CEVABEN: Mihrac Ural’ın bu site ile ilgili müdahalede bulunduğu doğrudur. Acil Demokrasi Platformu sitesi yalnızca demokratik mücadeleyi yasal ve meşru zeminde dünden de gelen arkadaşlarımızla birlikte yeni unsurların da katılımı ile siyaset yapmayı düşündüğümüz bir platformdur. Bu anlayışın dışında hiçbir müdahaleyi kabul etmediğimden böyle bir söz söylemişimdir.

 

Benim notum: Zurnanın zırt dediği yere geldik! Belli ki Acil Demokrasi Platformu sitesi Ömer Ödemiş’e ait değil, yoksa ondan habersiz içeriğinin değiştirilmesi söz konusu olmazdı. Ömer Ödemiş, 46 bin Dolar dolandırılmış olmanın acısıyla Mihrac Ural’a karşı çıkıyor. Sitenin şifresinin Mihrac Ural'da bulunması nedeniyle, "şifre kötü niyetli kişilerin eline geçmiştir, bu sitede yazılanlar beni bağlamaz" açıklaması yapıyor.

 

İnsan dolandırılınca kızıyor tabii!

…………………………………………………..

 

SORULDU: İfadenize eklemek istediğiniz herhangi bir konu var mı, anlatınız. 

 

CEVABEN: Bana göre Acil örgütü denen bir örgüt 1989 yılı itibariyle tamamen bitmiştir. Benim kurduğum her ilişki geçmişte yaşanan cezaevleri ve benzeri paylaşımlardan kaynaklanan ilişkilerdir. Acil örgütü içerisinde yer aldığım dönemin ideolojik formasyonunun tarihsel olarak itibarını kaybettiği, bu yönüyle bir anlam taşımadığını, doğru olmadığını, benim demokrasi mücadelesinden anladığım meşru zeminde bir mücadeledir. Ben cezaevinden çıktığım 1990 yılından 2010 yılına kadar hiçbir yasadışı örgüt ve faaliyet içinde yer almadım. Yer almayı da doğru bulmuyorum. Türkiye’deki demokratik ortamın kendini ifade etmede yeterli olduğunu düşünüyorum. Etnik dinamiklerin Kürt meselesi Arap meselesi gibi değiştirici ve dönüştürücü dinamikler olduğuna inanmıyorum. (…..)

 

İfadenin sonu baskı, cebir ve şiddet altında kalınmadığı beyanıyla bitiyor.

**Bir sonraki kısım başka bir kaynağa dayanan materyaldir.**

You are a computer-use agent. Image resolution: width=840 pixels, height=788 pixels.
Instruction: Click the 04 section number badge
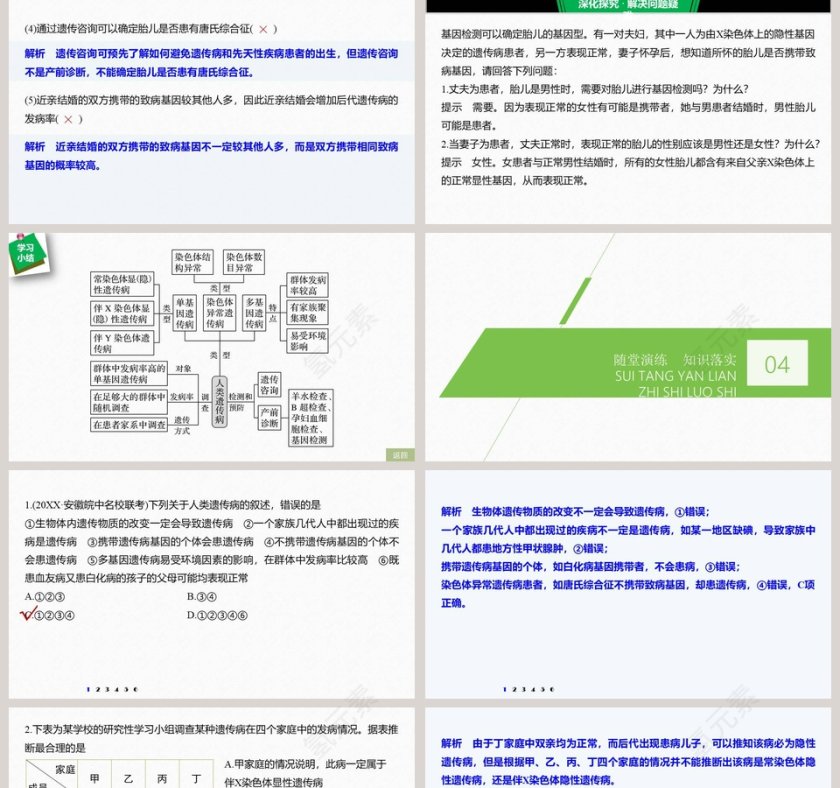(777, 362)
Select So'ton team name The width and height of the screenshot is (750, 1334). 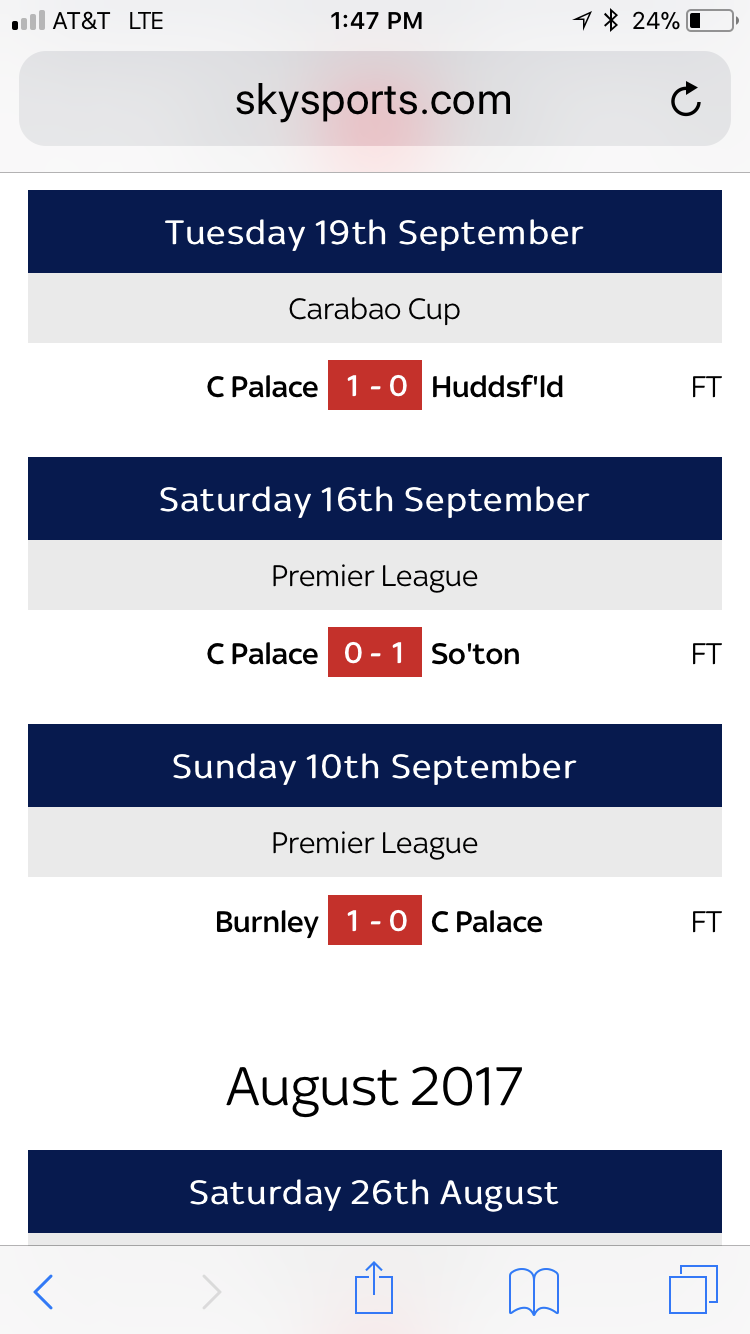point(475,654)
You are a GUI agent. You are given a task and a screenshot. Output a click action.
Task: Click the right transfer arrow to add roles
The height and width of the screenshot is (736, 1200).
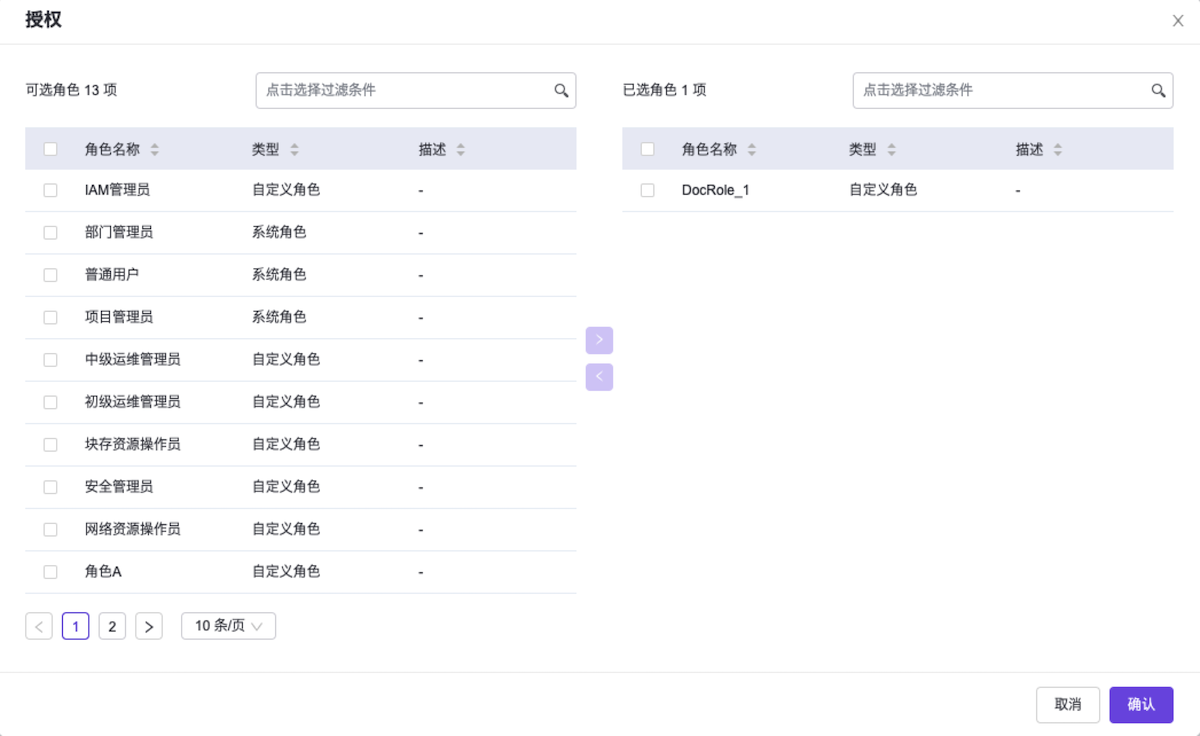pos(599,340)
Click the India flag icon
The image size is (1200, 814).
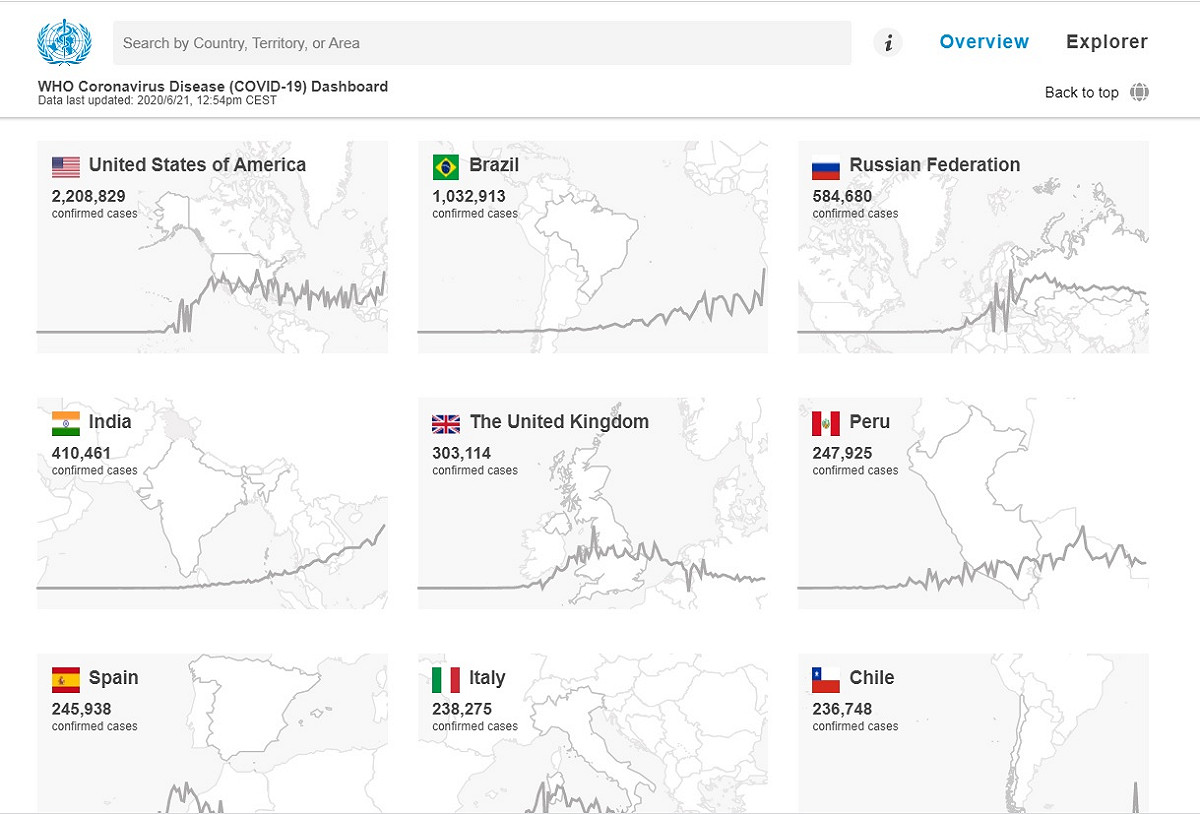(66, 423)

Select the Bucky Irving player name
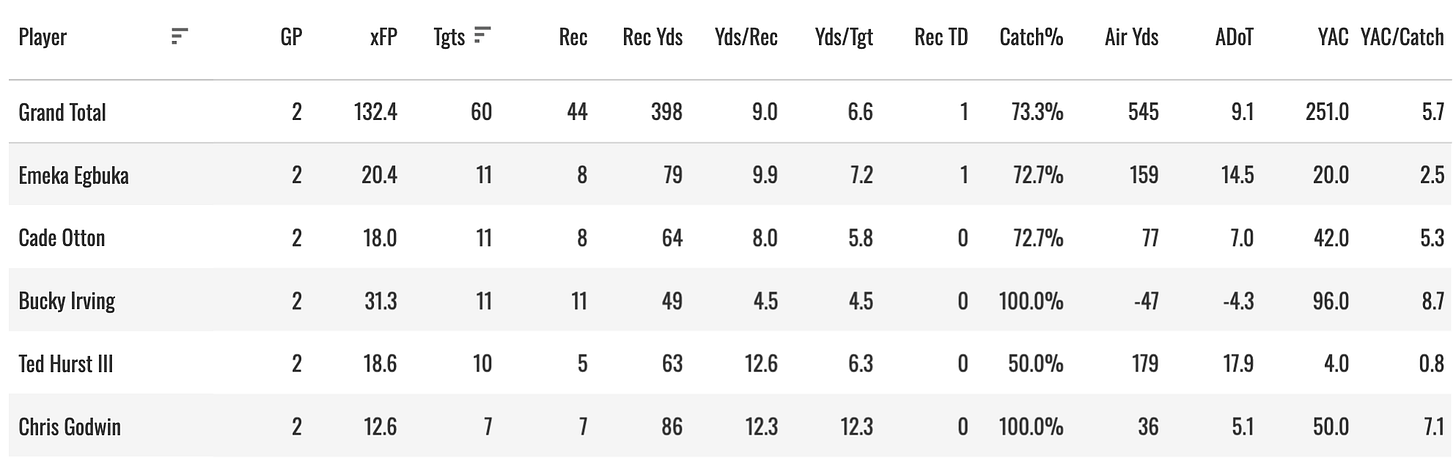click(x=67, y=301)
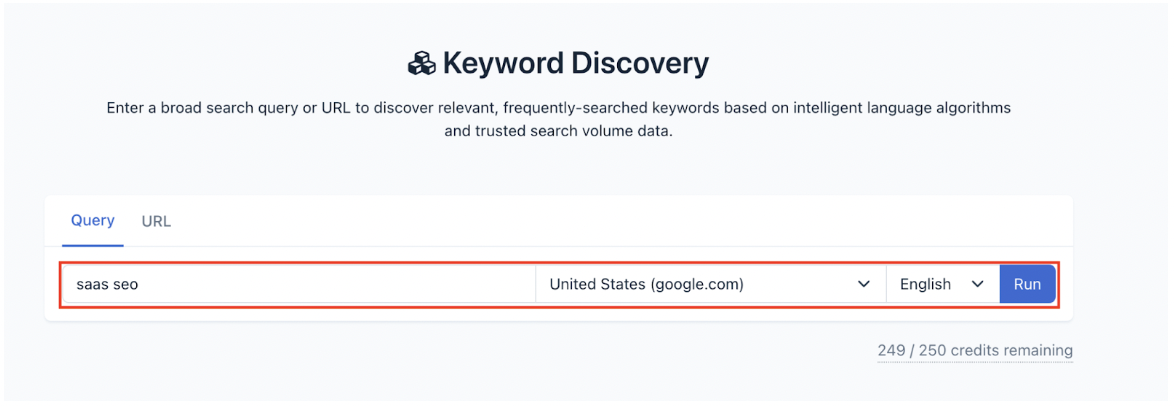Focus the 'saas seo' search query field

[299, 285]
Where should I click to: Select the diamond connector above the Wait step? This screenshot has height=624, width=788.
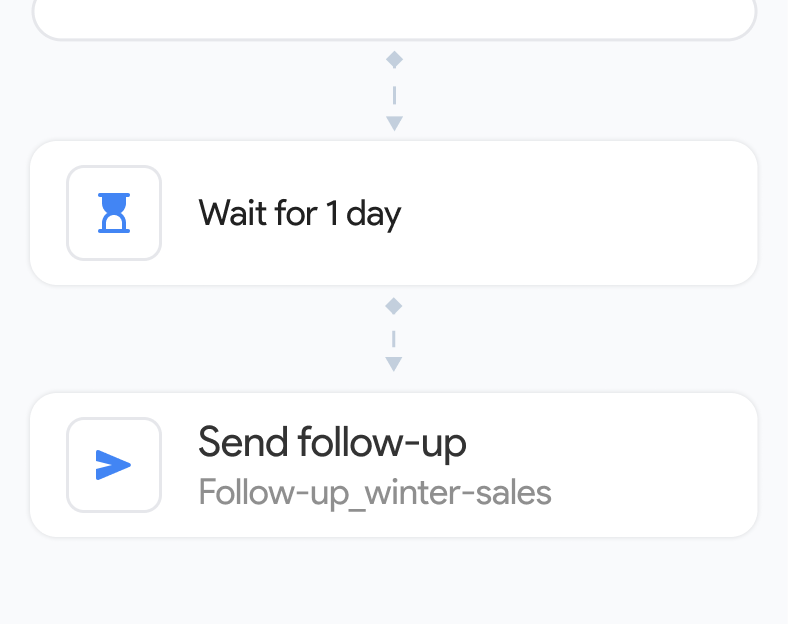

Benim notum: Biz yıllardan beri bu örgüt 1988 yılında sona erdi demiyor muyduk zaten...

2007'de kurulan İkinci Acilciler başka bir örgüttür. Bizim bitti dediğimiz Birinci Acilciler idi.

İkinci Acilciler'in politikayla ilgisinin bulunmadığını, ticaret, komisyon ve birbirini kazıklama örgütü olduğunu yukarıdaki ifade bir kere daha gösteriyor.